» **Text for analysis**
== == ==
An old Apple, much grown in New Jersey and Long Island, and valued highly for cider purposes. Tree vigorous, spreading, and productive.
Fruit below medium, roundish, yellow, mostly overspread with dull russet, black spots or blotches when fully ripe. Flesh yellowish, tough, rather dry, almost sweet. October to February.
— S.A. Beach, The Apples of New York, Vol. 1 (1905)(I) LONG ISLAND RUSSET.
REFERENCES. 1. Coxe, 1817:123. fig. 2. Robey, Horticulturist, 11:89. 1856. 3. Elliott, 1858:173. 4. Warder, 1867:725. 5. Downing, 1869:255. 6. Am. Pom. Soc. Cat., 1875:10. 7. Bailey, An. Hort., 1892:243. 8. Hicks, Rural N. Y., 53:205. 1894. 9. Thomas, 1897:643.
SYNONYM. English Russet (8).
This variety was formerly much grown on Long Island and in Westchester county, where it was considered profitable and particularly valued for cider (1, 8). It is now nearly obsolete. Coxe describes it as "Small, * * * rather oblong, diminishing towards the crown, which is very hollow; the stalk is a full inch in length, planted very deep the flesh is dry and sweet; makes a very sweet, sirupy cider, which when fined is much admired the skin is a yellow russet, clouded with black spots this apple keeps well." Elliott gives its season as December to March (3). Downing (5) gives the season as October to February. "Flesh yellowish, tough, rather dry, almost sweet." Warder (4) classes it with the subacid apples. Hicks (8) says "it is a long keeper, sometimes keeping till apples come again." Its general appearance is attractive for a russet.
(H) LONG ISLAND RUSSET.
== == ==
» **Excerpted data**
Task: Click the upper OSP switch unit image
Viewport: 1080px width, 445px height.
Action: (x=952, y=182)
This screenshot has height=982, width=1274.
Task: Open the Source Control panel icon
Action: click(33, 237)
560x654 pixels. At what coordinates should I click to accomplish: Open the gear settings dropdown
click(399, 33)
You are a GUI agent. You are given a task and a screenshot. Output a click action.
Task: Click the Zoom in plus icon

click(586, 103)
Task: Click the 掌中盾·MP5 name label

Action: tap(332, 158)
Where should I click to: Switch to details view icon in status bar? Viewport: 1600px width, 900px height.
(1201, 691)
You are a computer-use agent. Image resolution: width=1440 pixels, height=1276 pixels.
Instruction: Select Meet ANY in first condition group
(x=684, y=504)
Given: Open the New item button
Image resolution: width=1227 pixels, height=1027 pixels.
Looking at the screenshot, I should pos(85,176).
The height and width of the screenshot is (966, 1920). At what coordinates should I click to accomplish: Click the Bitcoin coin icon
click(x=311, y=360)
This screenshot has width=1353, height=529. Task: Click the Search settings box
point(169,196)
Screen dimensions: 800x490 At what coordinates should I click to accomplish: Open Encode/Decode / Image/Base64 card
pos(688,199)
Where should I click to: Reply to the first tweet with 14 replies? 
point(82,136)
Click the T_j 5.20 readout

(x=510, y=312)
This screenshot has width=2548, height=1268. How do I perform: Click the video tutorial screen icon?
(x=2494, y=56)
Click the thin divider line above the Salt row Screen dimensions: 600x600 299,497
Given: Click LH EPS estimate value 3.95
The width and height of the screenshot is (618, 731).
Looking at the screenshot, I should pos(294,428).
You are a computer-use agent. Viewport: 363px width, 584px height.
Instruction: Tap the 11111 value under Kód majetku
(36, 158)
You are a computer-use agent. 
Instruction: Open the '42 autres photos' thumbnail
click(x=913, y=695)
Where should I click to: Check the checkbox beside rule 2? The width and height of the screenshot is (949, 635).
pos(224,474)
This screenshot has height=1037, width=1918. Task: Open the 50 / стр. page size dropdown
== == ==
» **Task brief**
Extract the entire Long Island Russet apple text word for word, without changing anything. The data here come from a separate source.

» **Response to this task**
An old Apple, much grown in New Jersey and Long Island, and valued highly for cider purposes. Tree vigorous, spreading, and productive.
Fruit below medium, roundish, yellow, mostly overspread with dull russet, black spots or blotches when fully ripe. Flesh yellowish, tough, rather dry, almost sweet. October to February.
— S.A. Beach, The Apples of New York, Vol. 1 (1905)(I) LONG ISLAND RUSSET.
REFERENCES. 1. Coxe, 1817:123. fig. 2. Robey, Horticulturist, 11:89. 1856. 3. Elliott, 1858:173. 4. Warder, 1867:725. 5. Downing, 1869:255. 6. Am. Pom. Soc. Cat., 1875:10. 7. Bailey, An. Hort., 1892:243. 8. Hicks, Rural N. Y., 53:205. 1894. 9. Thomas, 1897:643.
SYNONYM. English Russet (8).
This variety was formerly much grown on Long Island and in Westchester county, where it was considered profitable and particularly valued for cider (1, 8). It is now nearly obsolete. Coxe describes it as "Small, * * * rather oblong, diminishing towards the crown, which is very hollow; the stalk is a full inch in length, planted very deep the flesh is dry and sweet; makes a very sweet, sirupy cider, which when fined is much admired the skin is a yellow russet, clouded with black spots this apple keeps well." Elliott gives its season as December to March (3). Downing (5) gives the season as October to February. "Flesh yellowish, tough, rather dry, almost sweet." Warder (4) classes it with the subacid apples. Hicks (8) says "it is a long keeper, sometimes keeping till apples come again." Its general appearance is attractive for a russet.
(H) LONG ISLAND RUSSET.